Alone on the emotional Arctic tundra. Image courtesy of nokhoog_buchachon / FreeDigitalPhotos.net

So many of us are walking around with a judge and jury in our heads. We’re not resting in a sense of sufficiency, in the belief that we’re enough as we are. Instead, we’re putting ourselves on trial, everywhere we go.

And the verdicts often leave us feeling unworthy and alone.

When You Feel Alone at Church

Once upon a time, I struggled with a pervasive sense of disconnection at church. Every few Sundays, the feeling would descend without warning. I’d sit there wishing that I could go home, or that I hadn’t come at all.

The core of what I felt was alone. There in church, surrounded by friends, I found myself on an emotional Arctic tundra: frozen, lonely, and potentially lethal.

Needless to say, this was troubling. I really like the small church I attend. The people radiate love and acceptance. There’s a sense of fun and inclusion, and everyone’s participation is valued. People drum, dance, and tell their stories, and it is beautiful.

So why the sense of doomed separation?

The Breaking Point

One Sunday, I came home and heard myself say to my husband, “I can’t do this anymore.” I didn’t want to give up on church, but I didn’t want to keep feeling horrible either.

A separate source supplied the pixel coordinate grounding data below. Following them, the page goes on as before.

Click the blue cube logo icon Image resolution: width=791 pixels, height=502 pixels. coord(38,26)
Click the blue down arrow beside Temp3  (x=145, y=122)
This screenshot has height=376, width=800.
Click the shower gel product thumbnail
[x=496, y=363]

So I did what we perfectionists do as a last resort: I asked for help. It would be great if we could get off our emotional Arctic tundras by ourselves, but in my experience, it doesn’t work that way. I usually have to admit that I’m lost to get found.

Reluctantly, I described the problem to my counselor. She asked helpful questions. Slowly, a picture began to emerge.

It was a picture of a young woman who was taught to sing without moving, to keep her hands by her sides. Someone who wanted the freedom and spontaneous praise she saw in others, even as she believed that it could never belong to her.

Thinking “I’m the Problem”

My counselor asked, “In church, do you feel like you have permission to do what feels right for you? That you can choose to clap or not clap, to stay or to leave, if that’s what you need to do?”

There was only one answer that felt true.

“No,” I said. “No, I don’t feel like I have permission to do any of that.”

Words started spilling out.

“If everyone is clapping and dancing, then it seems wrong, disloyal for me not to join. But sometimes I feel guilty about joining, because it doesn’t feel authentic. I end up thinking I’m the problem.”

“So you feel that you have to do what everyone else does, in that context, and there’s something wrong with you if you don’t,” she said.

“Yes!” I said. “And I feel self-conscious because I don’t know what I’m ‘supposed to’ do. The assignment is, ‘Go with the flow,’ and I’m thinking, ‘Where are the rules? Can I get a checklist?’”

“Do you think that this may have to do with past experiences?” she asked.

“I think so. When I was young, I didn’t learn to be spontaneous and playful in church. Instead, I learned to act grown-up and self-contained, the same as others. So now … I guess I’m trying to do both. I’m trying to be authentic and the same as. And I just end up feeling lost.”

Until that day, I didn’t realize how much of my identity was wrapped up in spiritual achievement.

I’ve been ‘good at’ going to church all my life. I filled out every Bible coloring book in children’s church, and I could be counted on for answers to thorny doctrinal questions in youth group. I was the first of my friends to be baptized, and I never missed a day of devotionals. Then came leadership positions, scholarships … the list goes on. In other words, “Hi, my name is Caroline, and I’m a religious performance addict.”

So when I came to a place that encouraged me to let all that go and just be myself — the place I’d always secretly longed for  — I didn’t know how to handle it.

When You Feel Alone at Church … Remember This

“You know,” my counselor said, gently, “Growth is not a strictly linear process. Just because you don’t want to clap on a given day doesn’t mean you’re somehow failing spiritually.”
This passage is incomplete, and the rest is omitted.